Can you rewrite the lines below as a JSON list of strings, one string per line, with blank lines left out?

## begin MATERIAL FOR THIS EXERCISE

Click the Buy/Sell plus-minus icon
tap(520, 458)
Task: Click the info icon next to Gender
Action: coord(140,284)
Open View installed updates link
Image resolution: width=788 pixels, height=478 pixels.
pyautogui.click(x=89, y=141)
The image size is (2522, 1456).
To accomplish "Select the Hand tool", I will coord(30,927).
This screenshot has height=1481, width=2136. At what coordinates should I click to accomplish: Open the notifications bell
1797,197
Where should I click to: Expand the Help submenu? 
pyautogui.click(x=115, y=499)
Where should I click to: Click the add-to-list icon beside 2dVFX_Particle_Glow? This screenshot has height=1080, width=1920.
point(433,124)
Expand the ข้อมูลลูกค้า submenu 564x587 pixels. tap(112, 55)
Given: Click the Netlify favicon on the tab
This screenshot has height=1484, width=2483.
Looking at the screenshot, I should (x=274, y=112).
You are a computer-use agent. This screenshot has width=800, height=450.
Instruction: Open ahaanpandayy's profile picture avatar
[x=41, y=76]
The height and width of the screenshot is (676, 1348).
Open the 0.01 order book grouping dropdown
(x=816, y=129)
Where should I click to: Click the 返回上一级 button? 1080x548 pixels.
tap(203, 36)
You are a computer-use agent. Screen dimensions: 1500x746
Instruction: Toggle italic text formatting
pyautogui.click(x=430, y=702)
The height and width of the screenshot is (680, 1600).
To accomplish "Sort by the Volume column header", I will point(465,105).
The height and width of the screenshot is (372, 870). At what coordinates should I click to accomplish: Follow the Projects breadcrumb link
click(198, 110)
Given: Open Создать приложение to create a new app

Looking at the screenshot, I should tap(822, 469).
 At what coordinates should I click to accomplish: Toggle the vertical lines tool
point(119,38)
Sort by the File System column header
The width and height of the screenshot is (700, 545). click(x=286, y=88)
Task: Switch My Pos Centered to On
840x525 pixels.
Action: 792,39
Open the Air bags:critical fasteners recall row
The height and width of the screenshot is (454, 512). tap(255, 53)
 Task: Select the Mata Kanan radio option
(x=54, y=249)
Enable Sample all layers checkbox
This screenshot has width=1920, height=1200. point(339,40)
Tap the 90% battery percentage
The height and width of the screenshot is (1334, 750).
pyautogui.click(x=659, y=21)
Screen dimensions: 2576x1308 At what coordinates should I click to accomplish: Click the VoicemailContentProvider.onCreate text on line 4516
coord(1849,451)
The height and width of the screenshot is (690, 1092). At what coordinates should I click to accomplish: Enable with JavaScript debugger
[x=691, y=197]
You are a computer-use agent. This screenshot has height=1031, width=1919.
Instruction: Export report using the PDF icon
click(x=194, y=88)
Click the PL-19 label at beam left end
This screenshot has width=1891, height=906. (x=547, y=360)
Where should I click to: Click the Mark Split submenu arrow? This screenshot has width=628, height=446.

## end MATERIAL FOR THIS EXERCISE

FINAL RESULT:
[
  "Click the Buy/Sell plus-minus icon",
  "tap(520, 458)",
  "Task: Click the info icon next to Gender",
  "Action: coord(140,284)",
  "Open View installed updates link",
  "Image resolution: width=788 pixels, height=478 pixels.",
  "pyautogui.click(x=89, y=141)",
  "The image size is (2522, 1456).",
  "To accomplish \"Select the Hand tool\", I will coord(30,927).",
  "This screenshot has height=1481, width=2136. At what coordinates should I click to accomplish: Open the notifications bell",
  "1797,197",
  "Where should I click to: Expand the Help submenu? ",
  "pyautogui.click(x=115, y=499)",
  "Where should I click to: Click the add-to-list icon beside 2dVFX_Particle_Glow? This screenshot has height=1080, width=1920.",
  "point(433,124)",
  "Expand the ข้อมูลลูกค้า submenu 564x587 pixels. tap(112, 55)",
  "Given: Click the Netlify favicon on the tab",
  "This screenshot has height=1484, width=2483.",
  "Looking at the screenshot, I should (x=274, y=112).",
  "You are a computer-use agent. This screenshot has width=800, height=450.",
  "Instruction: Open ahaanpandayy's profile picture avatar",
  "[x=41, y=76]",
  "The height and width of the screenshot is (676, 1348).",
  "Open the 0.01 order book grouping dropdown",
  "(x=816, y=129)",
  "Where should I click to: Click the 返回上一级 button? 1080x548 pixels.",
  "tap(203, 36)",
  "You are a computer-use agent. Screen dimensions: 1500x746",
  "Instruction: Toggle italic text formatting",
  "pyautogui.click(x=430, y=702)",
  "The height and width of the screenshot is (680, 1600).",
  "To accomplish \"Sort by the Volume column header\", I will point(465,105).",
  "The height and width of the screenshot is (372, 870). At what coordinates should I click to accomplish: Follow the Projects breadcrumb link",
  "click(198, 110)",
  "Given: Open Создать приложение to create a new app",
  "Looking at the screenshot, I should tap(822, 469).",
  " At what coordinates should I click to accomplish: Toggle the vertical lines tool",
  "point(119,38)",
  "Sort by the File System column header",
  "The width and height of the screenshot is (700, 545). click(x=286, y=88)",
  "Task: Switch My Pos Centered to On",
  "840x525 pixels.",
  "Action: 792,39",
  "Open the Air bags:critical fasteners recall row",
  "The height and width of the screenshot is (454, 512). tap(255, 53)",
  " Task: Select the Mata Kanan radio option",
  "(x=54, y=249)",
  "Enable Sample all layers checkbox",
  "This screenshot has width=1920, height=1200. point(339,40)",
  "Tap the 90% battery percentage",
  "The height and width of the screenshot is (1334, 750).",
  "pyautogui.click(x=659, y=21)",
  "Screen dimensions: 2576x1308 At what coordinates should I click to accomplish: Click the VoicemailContentProvider.onCreate text on line 4516",
  "coord(1849,451)",
  "The height and width of the screenshot is (690, 1092). At what coordinates should I click to accomplish: Enable with JavaScript debugger",
  "[x=691, y=197]",
  "You are a computer-use agent. This screenshot has height=1031, width=1919.",
  "Instruction: Export report using the PDF icon",
  "click(x=194, y=88)",
  "Click the PL-19 label at beam left end",
  "This screenshot has width=1891, height=906. (x=547, y=360)",
  "Where should I click to: Click the Mark Split submenu arrow? This screenshot has width=628, height=446."
]